Em “95’S”, Xamã e Vitor Xamã trazem um rap underground com produção de Duda Raupp, cheio de referências ao cotidiano da periferia, ao estilo de vida de rua, ao futebol, à cultura pop, e às dificuldades e celebrações do dia a dia, como churrascos, encontros na esquina e a desconfiança em relação à polícia.
Em “Anjo da Madrugada”, Xamã e BK mergulham num clima noturno e romântico com uma pegada urbana e sensual. A faixa mistura poesia de rua com referências culturais, além de evocar imagens típicas do Rio. A letra retrata encontros intensos e passageiros, com metáforas espirituais e desejos modernos, conectando o lirismo do BK à entrega emocional de Xamã.
“Flor de Maio” é o ponto mais delicado do projeto, unindo Xamã à atriz Sophie Charlotte em um dueto surpreendente que mistura MPB, poesia falada e rap. A faixa retrata um amor melancólico e cheio de beleza, com versos que falam sobre ausência, lembranças e o peso da saudade. Um encontro lírico entre dois mundos: o da atriz e o do poeta de rua, transformando vulnerabilidade em música.

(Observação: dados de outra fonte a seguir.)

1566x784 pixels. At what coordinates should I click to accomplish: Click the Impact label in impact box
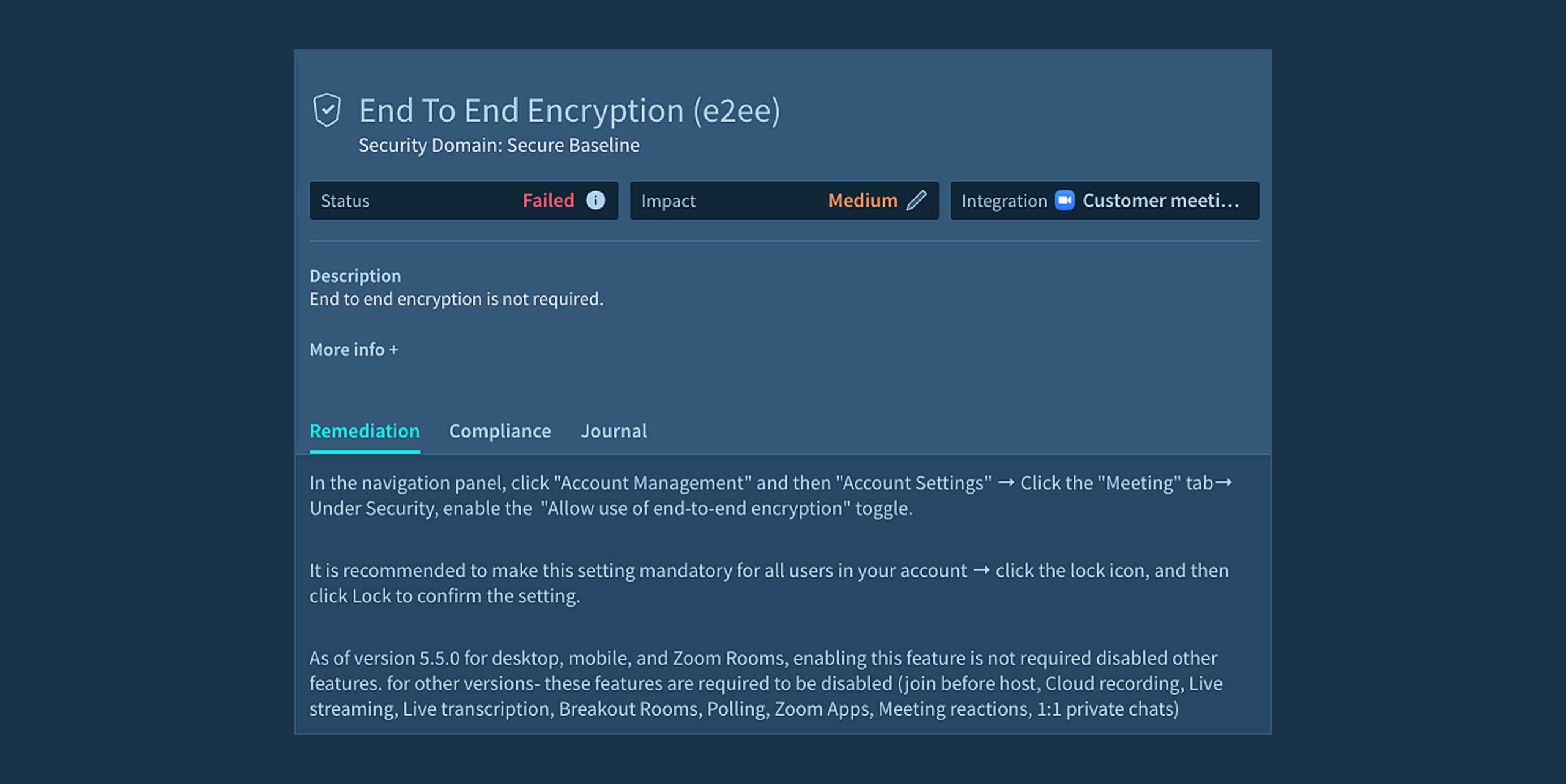click(x=668, y=201)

Com versos que transitam entre o íntimo e o urbano, “Você Era Meu Sunshine” apresenta Xamã ao lado de Paczin e Wescritor em uma faixa que mistura romantismo melancólico com a crueza do cotidiano. A produção, marcada por guitarra, teclados e beats com pegada nostálgica, dá espaço para reflexões sobre amores que não resistem ao tempo e à correria da cidade.
“Toca no Morro e na Pista” reúne Xamã, MC Hariel, Gustah (também na produção) e Black Alien em uma faixa que celebra o som que atravessa becos, avenidas e sistemas. Com batida vibrante, o som é um choque de gerações: Hariel traz a vivência do funk consciente, Xamã costura referências interplanetárias e afetivas, Gustah entrega melodia com refrão colante e Alien fecha com versos ácidos e afiados.
Em “Sônia Aparecida”, a voz da mãe de Xamã narra memórias da infância com simplicidade tocante. Entre macarrão com salsicha e promessas de mudança, o áudio transforma lembrança dura em poesia de origem. Termina com “te amo”, o que resume tudo.
“Velho Fusca” é um mergulho fundo no território da MPB romântica e nostálgica. A canção evoca a imagem de um amor vivido em movimento, embalado pelo som de Raul Seixas e pela estrada como metáfora do sentimento. “Morei no seu sorriso, no som do Raul antigo / vem que no caminho eu explico”, canta ele, como quem convida para uma fuga íntima e improvisada, entre o lúdico e o real.
Encerrando “Fragmentado” com potência lírica e simbólica, “Poeta Fora da Lei” reúne Xamã, Criolo, Dino D’Santiago e a lenda viva Milton Nascimento em uma faixa que transcende gerações, geografias e gêneros. Produzida por Babidi e Samuka, a canção traz um instrumental denso e espiritual que sustenta versos repletos de referências culturais, dilemas existenciais e imagens de guerra, fé e milagre.